Hashim Thaçi, Kadri Veseli, Rexhep Selimi et Jakup Krasniqi ont tous été des responsables de haut rang de l’Armée de libération du Kosovo (UÇK) qui sont ensuite devenus des figures politiques de premier plan au Kosovo. Thaçi a occupé les fonctions de Premier ministre, ministre des Affaires étrangères et président du Kosovo entre 2008 et 2020, date à laquelle il a démissionné pour se défendre devant le tribunal parrainé par l’UE, les Chambres spécialisées du Kosovo (KSC), basé à La Haye. Le 16 septembre, le collège de juges les a reconnus coupables de crimes de guerre pour avoir détenu arbitrairement 385 personnes, infligé des traitements cruels à 49 autres, torturé 303 et tué 96. Tous ces crimes ont été commis entre avril 1998 et le 20 juin 1999 dans plusieurs centres de détention et lieux situés au Kosovo et dans le nord de l’Albanie. La chambre de première instance a déclaré les accusés non coupables de crimes contre l’humanité. L’accusation « n’a pas réussi à prouver au-delà de tout doute raisonnable que cette attaque visait une population civile », a déclaré le président de la cour, Charles Smith.

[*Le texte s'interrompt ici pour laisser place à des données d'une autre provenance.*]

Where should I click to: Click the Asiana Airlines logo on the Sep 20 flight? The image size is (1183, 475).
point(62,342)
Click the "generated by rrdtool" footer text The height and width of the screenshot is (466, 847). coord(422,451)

Au cours du conflit au Kosovo, les quatre accusés ont « contribué de manière significative » à l’intention criminelle commune visant les opposants présumés de l’UCK, a déclaré le juge Smith. Ces crimes étaient tous la conséquence « d’un plan criminel élaboré par les accusés et d’autres personnes, et qu’ils ont mis en œuvre eux-mêmes », a-t-il dit en salle d’audience, où tous les accusés étaient présents, ainsi qu’un public nombreux. Plusieurs milliers de personnes ont également suivi le prononcé du jugement en direct.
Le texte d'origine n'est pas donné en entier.